Atento à pena aplicada, o denunciado não satisfaz aos benefícios do art. 44, do CP (substituição da pena privativa de liberdade por restritivas de direito), ou do art. 77, do CP (suspensão condicional da pena).

 

III – Quanto ao denunciado Mozar Borges da Silva

 

Inicialmente, aclaro que procederei a dosimetria da pena para todos os fatos tipificados como crime de peculato desvio (art. 312, caput, segunda parte, do CP), em conjunto, pois são idênticas, sendo desnecessária repeti-las.

 

Logo, na primeira fase, examino as circunstâncias judiciais, tendo como parâmetro as diretrizes do artigo 59, do Código Penal: a) em relação à culpabilidade, é reprovável, pois, na época dos fatos, exercia mandado eletivo, frustrando a confiança que o eleitorado lhe confiara, além de sua ação ilícita causar repugnância no meio social; b) no tocante aos antecedentes, verifico através da CAC de f. 431, inexistir registro anterior de sentença de condenação definitiva pela prática de outro fato delituoso, sendo o acusado possuidor de bons antecedentes; c) não há elementos nos autos a desabonar sua conduta social; d) quanto à sua personalidade, nada se tem a valorar negativamente; e) o motivo é desfavorável, pois a ação do acusado revelou uma ganância desmedida e pouca ideação sobre o impacto de sua ação na sociedade local e sobre o patrimônio público; f) as circunstâncias do delito são desfavoráveis, pois, em conjunto com outros vereadores e por mais de 02 anos, adquiriu bens, combustíveis e serviços para ele e/ou terceiros, valendo-se de documentos ideologicamente falsos, ofendendo aos princípios da moralidade e legalidade. Além disso, embora o Câmara Municipal tivessem veículo oficial e disponibilizasse telefones, o denunciado valia-se de veículo e telefone próprios, com o objetivo de desviar os valores recebidos a título de “ajuda de custo” e dificultar a fiscalização; g) as consequências também são desfavoráveis, pois em razão dos vários desvios praticados, dilapidou o patrimônio da Administração Pública, além de ter abalado a credibilidade do Poder Legislativo Municipal; h) relativamente ao comportamento da vítima, não é possível valorar, pois incabível ao caso.

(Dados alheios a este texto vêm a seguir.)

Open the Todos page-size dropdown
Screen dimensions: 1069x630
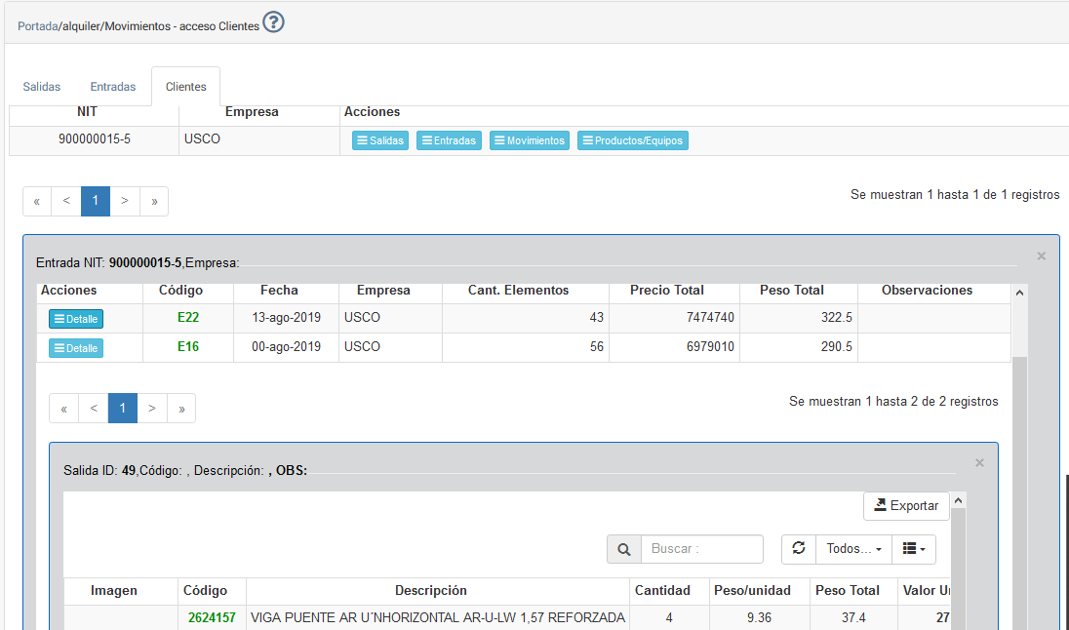[853, 549]
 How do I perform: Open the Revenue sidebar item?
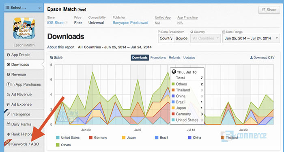[x=24, y=74]
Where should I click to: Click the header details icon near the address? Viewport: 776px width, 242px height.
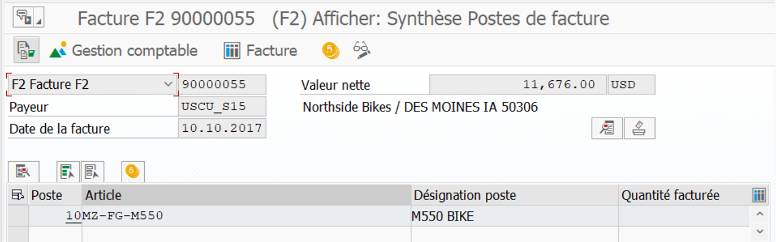click(607, 128)
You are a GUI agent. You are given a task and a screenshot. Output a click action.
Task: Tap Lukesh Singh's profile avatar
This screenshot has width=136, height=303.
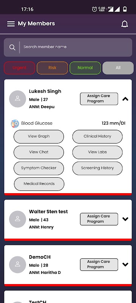coord(17,99)
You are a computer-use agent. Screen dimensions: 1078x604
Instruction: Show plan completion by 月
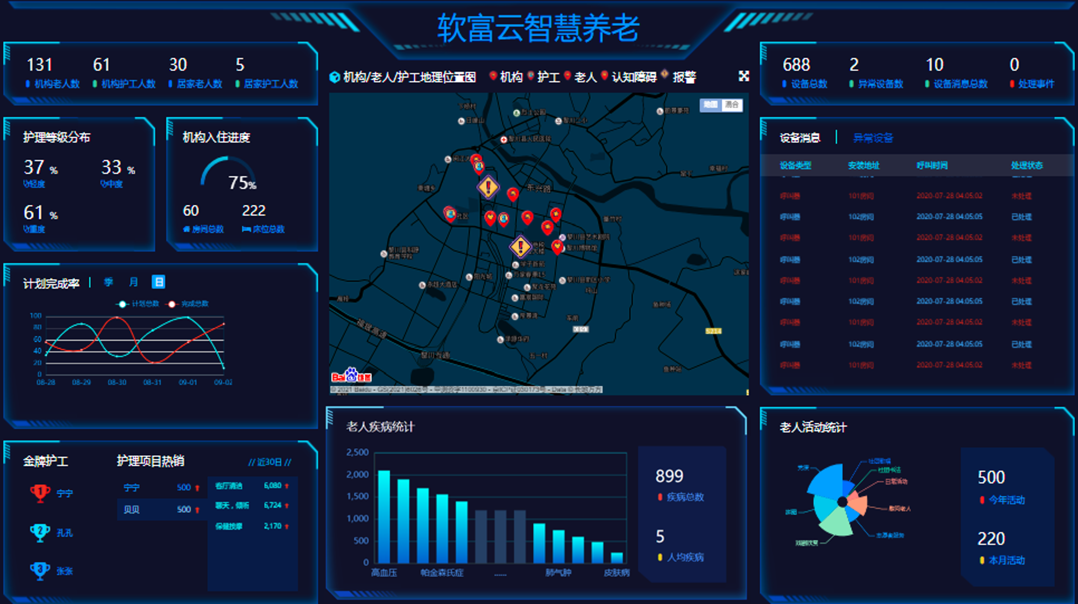pyautogui.click(x=133, y=282)
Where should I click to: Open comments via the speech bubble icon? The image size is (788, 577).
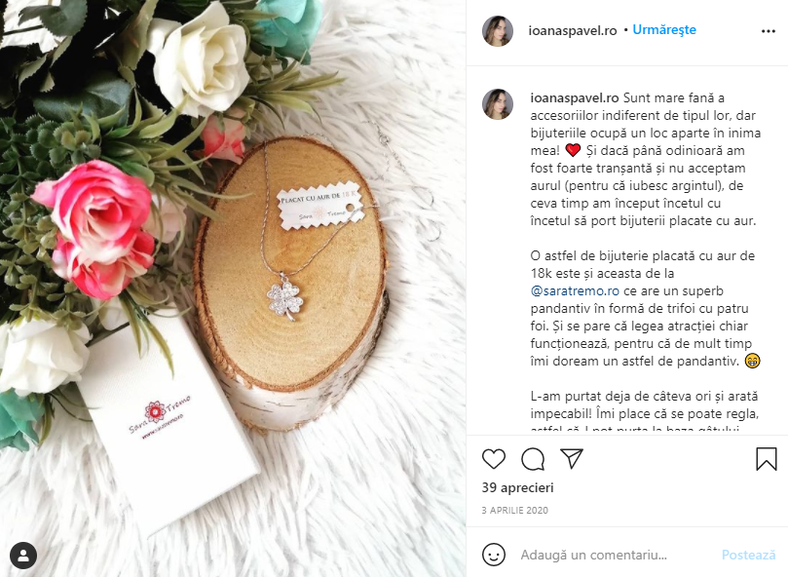(x=533, y=459)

Ponderadas as circunstâncias judiciais, tendo em vista que quatro delas se apresentam desfavoráveis ao acusado, fixo a pena base em 06 (seis) anos de reclusão, e 50 (cinquenta) dias-multa.

Na segunda fase, não há agravantes ou atenuantes a reconhecer, razão pela qual mantenho a pena outrora fixada.

Na terceira fase, verifico também inexistir causas gerais ou especiais de aumento e diminuição de pena a reconhecer.

Desse modo, condeno o acusado Mozar Borges da Silva e concretizo a sua pena definitiva em 06 (seis) anos de reclusão, e 50 (cinquenta) dias-multa.

O regime de cumprimento de pena será inicialmente semiaberto, nos termos do art. 33, §2º, “b” e §3º, c/c art. 59, III, ambos do Código Penal.

Fixo o valor do dia-multa em 1/10 do salário-mínimo mensal vigente, ante a capacidade econômica do acusado, quem informou exercer a profissão de comerciante, conforme interrogatório de f. 363.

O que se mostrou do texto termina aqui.